The genus Mycobacterium currently includes more than 170 species (Tortoli, 2006, 2014). Most of these species are environmental organisms that have never been implicated in human infection, whereas others are among the oldest human pathogens ever described. Mycobacterium tuberculosis and members of the M. tuberculosis complex are still among the most important causes of disease, and the epidemiological and social importance of Mycobacterium leprae is beyond doubt (Esteban and Muñoz-Egea, 2016).

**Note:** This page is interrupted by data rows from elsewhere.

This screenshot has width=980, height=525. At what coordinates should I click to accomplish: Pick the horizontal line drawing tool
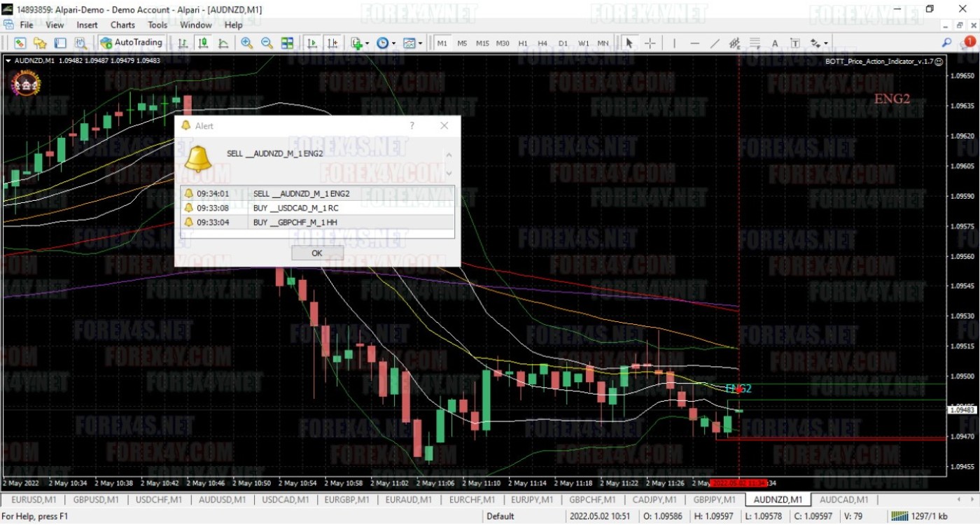pyautogui.click(x=694, y=43)
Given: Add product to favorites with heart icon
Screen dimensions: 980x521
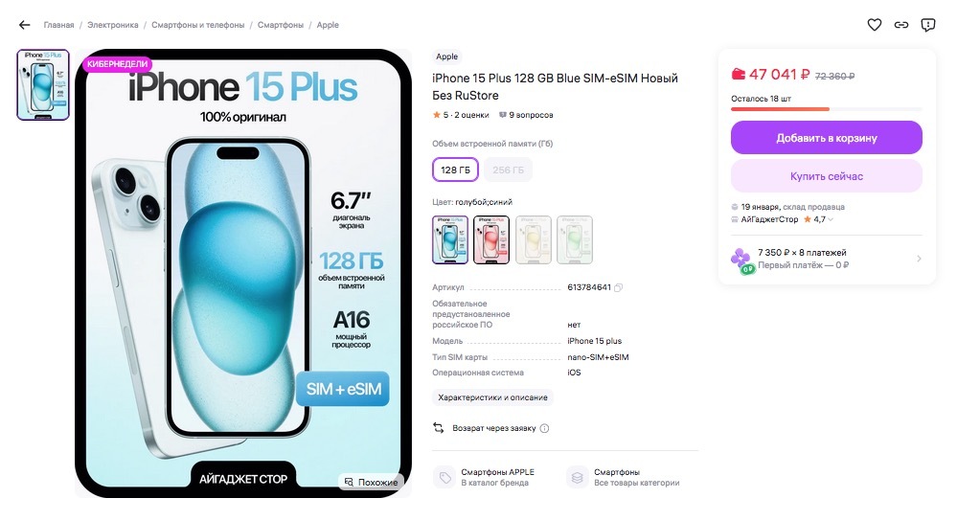Looking at the screenshot, I should tap(875, 25).
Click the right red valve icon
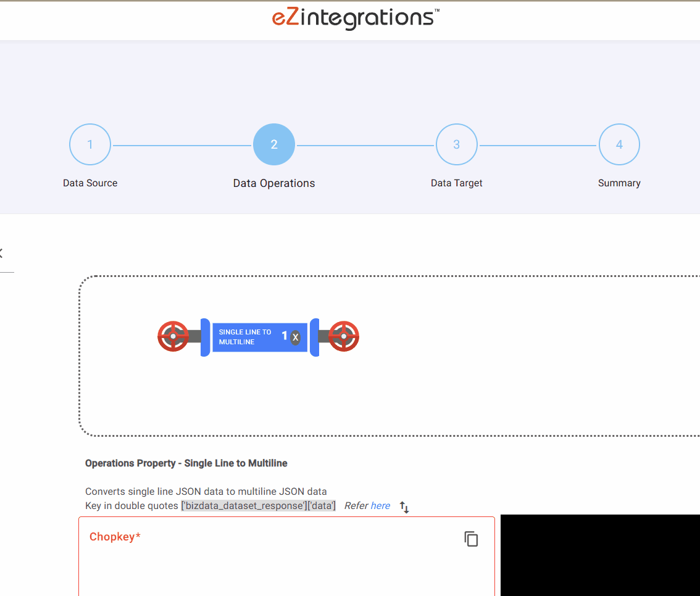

However, all other human pathogens are also environmental organisms that can be found in many different ecosystems without public health implications. These organisms, known as non-tuberculosis mycobacteria (NTM), can cause human infections in special circumstances, in many cases involving the presence of biomaterials; in other cases, they cause chronic infections in patients with underlying diseases or even outbreaks associated with environmental sources (Esteban et al., 2012). In this review, we will explore the importance of biofilms in mycobacterial disease and in environmental sources, and the implications of these structures in the diagnosis and treatment of mycobacterial diseases.

History

The first report of the modern concept of biofilm dates from 1978, when Costerton et al. published their initial observations (Costerton et al., 1978). Another decade later, articles began to appear on environmental mycobacterial biofilms (Wallace, 1987; Schulze-Robbecke and Fischeder, 1989), even though the phenomenon of mycobacterial cells forming “aggregates” or “pellicles” was described in the early days of mycobacteriology (Löwenstein, 1920; Calmette, 1936): in a pivotal article on the etiology of tuberculosis, Robert Koch described the appearance of “cells which are pressed together and arranged in bundles” (Koch, 1982). Subsequent studies described M. tuberculosis forming “pellicles” in liquid media, with images (Calmette, 1936) quite similar to what in modern times are described as biofilms (Ojha et al., 2008). Similar descriptions for avian bacilli and others were also reported (Löwenstein, 1920), so it was clearly demonstrated that mycobacteria naturally grow in biofilm structures. Decades more then passed before laboratory methods were developed to achieve dispersed mycobacterial cell growth (Dubos and Davis, 1946; Pierce et al., 1947). Despite all this knowledge, however, it was not until the 1990s that the current concept of biofilm emerged from the first findings of modern research on mycobacterial biofilms.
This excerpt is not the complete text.